The election tribunal of the Sindh High Court (SHC) on Tuesday dismissed an appeal challenging the acceptance of nomination papers of Federal Minister for Water Resources Faisal Vawda of the PTI for a Senate seat from Sindh.
In its judgement, the tribunal dismissed all objections raised by the appellant, Advocate Qadir Khan Mandokhel. It said that the tribunal was constituted to examine the objections against the order of returning officer (RO), who had earlier accepted Vawda’s nomination papers.
“The plea assailing the denial of consideration of matters not within RO’s jurisdiction cannot be sustained by this tribunal,” the judgement stated.
Mandokhel had filed the election appeal on Saturday, stating that Vawda’s nomination form should not have been entertained since he was still a sitting MNA (member of the National Assembly) and a federal minister while an earlier complaint against Vawda was still pending before the Election Commission of Pakistan (ECP), besides a petition before the Islamabad High Court for not disclosing his US nationality in the nomination papers filed during the general elections in 2018.
Advocate Mandokhel, who had contested the 2018 election on a PPP ticket from NA-249 Karachi against Vawda, filed the appeal against the ECP’s Feb 18 order to accept the nomination papers of the federal minister for the March 3 Senate election.
Citing the provincial election commission, the returning officer of the ECP and Vawda as respondents, the appellant argued that a sitting MNA or federal minister cannot apply or file a nomination form for the Senate election unless he filed an application to give up his National Assembly seat and ministerial responsibilities.

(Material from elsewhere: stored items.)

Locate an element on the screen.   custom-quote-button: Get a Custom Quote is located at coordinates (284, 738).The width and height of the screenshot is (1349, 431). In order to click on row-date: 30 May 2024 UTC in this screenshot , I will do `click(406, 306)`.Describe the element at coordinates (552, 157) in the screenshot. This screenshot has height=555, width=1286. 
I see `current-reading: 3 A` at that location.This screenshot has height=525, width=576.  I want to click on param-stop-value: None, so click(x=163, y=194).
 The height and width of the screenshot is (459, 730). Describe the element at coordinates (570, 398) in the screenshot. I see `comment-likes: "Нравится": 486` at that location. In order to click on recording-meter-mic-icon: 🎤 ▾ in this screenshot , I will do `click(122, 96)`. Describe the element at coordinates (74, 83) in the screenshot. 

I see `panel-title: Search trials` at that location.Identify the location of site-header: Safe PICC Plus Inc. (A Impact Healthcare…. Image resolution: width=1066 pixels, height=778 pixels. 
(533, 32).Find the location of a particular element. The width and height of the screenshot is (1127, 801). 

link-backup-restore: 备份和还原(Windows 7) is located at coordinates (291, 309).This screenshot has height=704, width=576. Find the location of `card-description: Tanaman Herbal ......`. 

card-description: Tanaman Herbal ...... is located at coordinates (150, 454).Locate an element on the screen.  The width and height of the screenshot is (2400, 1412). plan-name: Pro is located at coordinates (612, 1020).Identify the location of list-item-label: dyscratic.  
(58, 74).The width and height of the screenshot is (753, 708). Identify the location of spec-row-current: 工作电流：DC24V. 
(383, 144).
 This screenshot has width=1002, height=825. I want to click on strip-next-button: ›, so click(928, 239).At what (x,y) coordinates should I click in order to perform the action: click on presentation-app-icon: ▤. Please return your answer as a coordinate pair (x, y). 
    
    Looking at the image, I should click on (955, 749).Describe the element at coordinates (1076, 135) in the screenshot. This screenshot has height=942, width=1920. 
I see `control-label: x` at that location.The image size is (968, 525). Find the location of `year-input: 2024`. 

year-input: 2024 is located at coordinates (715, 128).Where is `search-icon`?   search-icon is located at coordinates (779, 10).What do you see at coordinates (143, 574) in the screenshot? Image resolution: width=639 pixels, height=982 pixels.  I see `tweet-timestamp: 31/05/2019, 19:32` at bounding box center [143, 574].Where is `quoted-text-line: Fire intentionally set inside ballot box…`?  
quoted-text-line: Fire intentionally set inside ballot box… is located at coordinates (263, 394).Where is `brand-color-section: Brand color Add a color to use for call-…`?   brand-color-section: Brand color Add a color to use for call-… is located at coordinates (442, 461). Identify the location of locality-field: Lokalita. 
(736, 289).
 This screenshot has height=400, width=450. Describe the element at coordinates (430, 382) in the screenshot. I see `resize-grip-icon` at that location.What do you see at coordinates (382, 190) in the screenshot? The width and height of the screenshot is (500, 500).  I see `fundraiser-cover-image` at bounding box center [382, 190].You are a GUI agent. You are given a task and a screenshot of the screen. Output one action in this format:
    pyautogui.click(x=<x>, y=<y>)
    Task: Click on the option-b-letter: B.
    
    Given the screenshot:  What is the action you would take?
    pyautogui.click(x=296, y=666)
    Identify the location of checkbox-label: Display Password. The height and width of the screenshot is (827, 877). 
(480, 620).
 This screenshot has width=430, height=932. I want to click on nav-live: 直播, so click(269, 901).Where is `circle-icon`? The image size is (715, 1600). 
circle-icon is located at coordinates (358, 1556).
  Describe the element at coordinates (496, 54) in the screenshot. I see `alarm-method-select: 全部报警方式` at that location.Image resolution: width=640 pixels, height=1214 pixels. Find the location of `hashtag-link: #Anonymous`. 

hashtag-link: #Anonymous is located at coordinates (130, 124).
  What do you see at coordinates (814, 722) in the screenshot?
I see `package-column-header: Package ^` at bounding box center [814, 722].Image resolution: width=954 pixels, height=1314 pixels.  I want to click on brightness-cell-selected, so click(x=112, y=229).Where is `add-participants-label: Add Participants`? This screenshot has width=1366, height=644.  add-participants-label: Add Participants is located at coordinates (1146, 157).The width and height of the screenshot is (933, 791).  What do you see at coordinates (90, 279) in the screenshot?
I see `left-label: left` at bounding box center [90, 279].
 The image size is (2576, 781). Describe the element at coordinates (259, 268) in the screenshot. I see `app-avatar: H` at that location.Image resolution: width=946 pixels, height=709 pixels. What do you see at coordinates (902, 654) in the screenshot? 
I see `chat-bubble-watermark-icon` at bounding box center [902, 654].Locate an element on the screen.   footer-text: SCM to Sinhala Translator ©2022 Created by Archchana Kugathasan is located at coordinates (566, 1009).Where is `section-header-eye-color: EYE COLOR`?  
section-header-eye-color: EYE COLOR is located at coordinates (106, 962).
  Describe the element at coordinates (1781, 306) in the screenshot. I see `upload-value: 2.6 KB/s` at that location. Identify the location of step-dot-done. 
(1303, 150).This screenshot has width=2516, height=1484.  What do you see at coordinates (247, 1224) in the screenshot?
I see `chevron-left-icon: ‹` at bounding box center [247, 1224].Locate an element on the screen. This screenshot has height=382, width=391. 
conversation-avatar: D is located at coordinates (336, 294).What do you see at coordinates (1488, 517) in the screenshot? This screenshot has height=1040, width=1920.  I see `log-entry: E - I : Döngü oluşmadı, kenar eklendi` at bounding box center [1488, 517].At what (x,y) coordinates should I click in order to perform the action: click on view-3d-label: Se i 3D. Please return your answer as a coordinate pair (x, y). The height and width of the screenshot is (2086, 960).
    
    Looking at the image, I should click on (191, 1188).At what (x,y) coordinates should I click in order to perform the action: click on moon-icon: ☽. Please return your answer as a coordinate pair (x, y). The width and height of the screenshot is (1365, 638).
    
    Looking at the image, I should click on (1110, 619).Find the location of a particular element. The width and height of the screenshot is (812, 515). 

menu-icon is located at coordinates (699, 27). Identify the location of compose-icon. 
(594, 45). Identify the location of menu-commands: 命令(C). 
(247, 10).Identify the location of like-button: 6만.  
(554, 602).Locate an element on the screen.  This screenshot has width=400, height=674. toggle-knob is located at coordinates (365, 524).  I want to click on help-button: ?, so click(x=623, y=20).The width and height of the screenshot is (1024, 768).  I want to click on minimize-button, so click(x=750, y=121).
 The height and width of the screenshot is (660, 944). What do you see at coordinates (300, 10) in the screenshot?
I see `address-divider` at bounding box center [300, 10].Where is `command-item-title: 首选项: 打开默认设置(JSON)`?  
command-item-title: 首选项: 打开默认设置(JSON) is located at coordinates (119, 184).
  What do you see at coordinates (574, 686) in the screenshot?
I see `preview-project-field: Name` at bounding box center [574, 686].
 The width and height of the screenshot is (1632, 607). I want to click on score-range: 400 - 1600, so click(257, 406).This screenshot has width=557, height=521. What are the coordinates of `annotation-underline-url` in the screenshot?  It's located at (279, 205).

He further contended that matters were pending before the ECP and IHC against the minister for not being “Sadiq and Ameen” as mentioned in Article 62 of the Constitution since he concealed his dual nationality in his nomination papers filed in 2018.
The appellant further argued that Vawda, in his nomination papers, filed for the Senate election mentioned that he had been a citizen of the United States and had given up his nationality in 2018. However, he said, he failed to reveal the date of application to surrender the nationality while in his nomination papers in 2018, he said the relevant section was not applicable to him.
He contended that there were also clear discrepancies in the details of the loan and money, which he mentioned in the nomination papers of the general elections in 2018 and in the nomination papers for the Senate polls.
The appellant argued that the impugned order had been passed by the returning officer of the ECP in a hasty manner without considering the objections of the appellant and it was silent on the objections raised before him.